Hallo, hab folgendes Problem bei dem ihr mir hoffentlich helfen könnt.

Ich lese mir Daten aus einem Textfile. Diese Daten stellen Temperaturwerte dar. Mit diesen Werten zeichne ich einen "Temperaturteppich" (fällt kein besseres Wort ein; jeder x und y wert eines Rechteckes hat eine andere Temperatur, dies wird gezeichnet. Jede Sekunde habe ich neue Temp-Werte, muß es allso ständig neu zeichnen) Nun mein eigentliches Problem: Ich möchte nun diesen Teppich auf die Oberfläche einer 3D Box legen. Also wie eine Textur.  Wie mach ich das am besten? Hab es noch nicht geschafft aus einem gezeichneten Teppich eine Textur zu machen und zu übergeben!

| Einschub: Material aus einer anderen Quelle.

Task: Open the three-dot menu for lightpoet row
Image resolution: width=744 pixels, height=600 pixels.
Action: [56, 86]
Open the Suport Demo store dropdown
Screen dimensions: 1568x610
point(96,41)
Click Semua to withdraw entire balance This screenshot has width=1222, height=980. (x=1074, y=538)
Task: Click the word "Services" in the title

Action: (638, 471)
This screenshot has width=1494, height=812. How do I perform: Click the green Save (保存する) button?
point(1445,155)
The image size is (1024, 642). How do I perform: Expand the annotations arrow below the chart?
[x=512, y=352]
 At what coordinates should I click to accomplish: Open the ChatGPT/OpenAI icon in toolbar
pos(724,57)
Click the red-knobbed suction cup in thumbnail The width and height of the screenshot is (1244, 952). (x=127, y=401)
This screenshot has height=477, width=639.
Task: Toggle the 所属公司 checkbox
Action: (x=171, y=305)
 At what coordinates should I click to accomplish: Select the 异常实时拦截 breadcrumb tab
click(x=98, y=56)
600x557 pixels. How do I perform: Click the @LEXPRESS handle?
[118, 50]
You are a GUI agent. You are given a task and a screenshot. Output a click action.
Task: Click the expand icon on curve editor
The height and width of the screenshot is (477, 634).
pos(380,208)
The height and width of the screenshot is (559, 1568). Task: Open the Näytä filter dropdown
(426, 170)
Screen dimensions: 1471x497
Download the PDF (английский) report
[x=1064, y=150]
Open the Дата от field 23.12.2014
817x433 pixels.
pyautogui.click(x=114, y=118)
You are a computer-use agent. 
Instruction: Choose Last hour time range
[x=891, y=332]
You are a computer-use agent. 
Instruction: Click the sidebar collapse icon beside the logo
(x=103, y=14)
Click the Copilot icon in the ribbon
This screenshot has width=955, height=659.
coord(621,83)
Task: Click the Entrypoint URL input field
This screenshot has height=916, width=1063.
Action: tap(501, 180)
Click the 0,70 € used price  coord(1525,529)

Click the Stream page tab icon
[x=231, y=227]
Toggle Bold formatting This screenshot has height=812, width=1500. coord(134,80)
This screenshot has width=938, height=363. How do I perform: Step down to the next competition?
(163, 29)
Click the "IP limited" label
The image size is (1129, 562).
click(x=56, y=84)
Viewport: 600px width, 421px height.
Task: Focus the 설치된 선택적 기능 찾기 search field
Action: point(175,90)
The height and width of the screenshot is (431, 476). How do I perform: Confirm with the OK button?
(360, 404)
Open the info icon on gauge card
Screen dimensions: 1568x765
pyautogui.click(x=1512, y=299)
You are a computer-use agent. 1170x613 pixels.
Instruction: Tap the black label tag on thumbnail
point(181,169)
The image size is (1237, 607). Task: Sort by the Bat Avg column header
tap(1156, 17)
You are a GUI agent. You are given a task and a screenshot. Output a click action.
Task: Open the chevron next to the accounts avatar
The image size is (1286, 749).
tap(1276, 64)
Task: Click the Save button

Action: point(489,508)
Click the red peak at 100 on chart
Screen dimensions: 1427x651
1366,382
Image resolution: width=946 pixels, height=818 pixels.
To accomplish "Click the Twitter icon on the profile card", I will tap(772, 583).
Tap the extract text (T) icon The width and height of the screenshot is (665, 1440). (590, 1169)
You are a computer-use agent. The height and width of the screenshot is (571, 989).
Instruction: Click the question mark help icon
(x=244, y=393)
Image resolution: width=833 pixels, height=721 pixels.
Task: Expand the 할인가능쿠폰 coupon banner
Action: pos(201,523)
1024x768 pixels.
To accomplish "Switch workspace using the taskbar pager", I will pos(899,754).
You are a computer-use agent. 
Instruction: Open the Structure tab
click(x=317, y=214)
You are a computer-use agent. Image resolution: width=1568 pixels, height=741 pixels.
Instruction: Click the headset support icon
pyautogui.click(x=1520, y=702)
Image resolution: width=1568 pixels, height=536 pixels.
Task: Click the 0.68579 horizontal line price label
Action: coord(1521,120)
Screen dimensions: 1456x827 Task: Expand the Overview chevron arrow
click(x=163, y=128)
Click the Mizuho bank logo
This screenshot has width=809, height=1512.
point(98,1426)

Für alle Antworten bin ich sehr dankbar!!!

mfg andreas


----------



## merlin2 (24. Jul 2007)

Worauf zeichnest du den Teppich?


----------



## Guest (24. Jul 2007)

Den Teppich zeichne ich im Moment mit Graphics2D i ein BufferedImage. Wobei ich mir nichjt sicher bin ob das auch so geht. Meinst du das?

Danke für deine Hilfe!

mfg andreas


----------



## merlin2 (24. Jul 2007)

TextureLoader(BufferedImage bImage)

Edit: Du meinst doch Java3D, oder?


----------



## Guest (24. Jul 2007)

Ja ich meine Java 3D. Werds morgen gleich ausprobieren.

Danke im Voraus!

Andreas


----------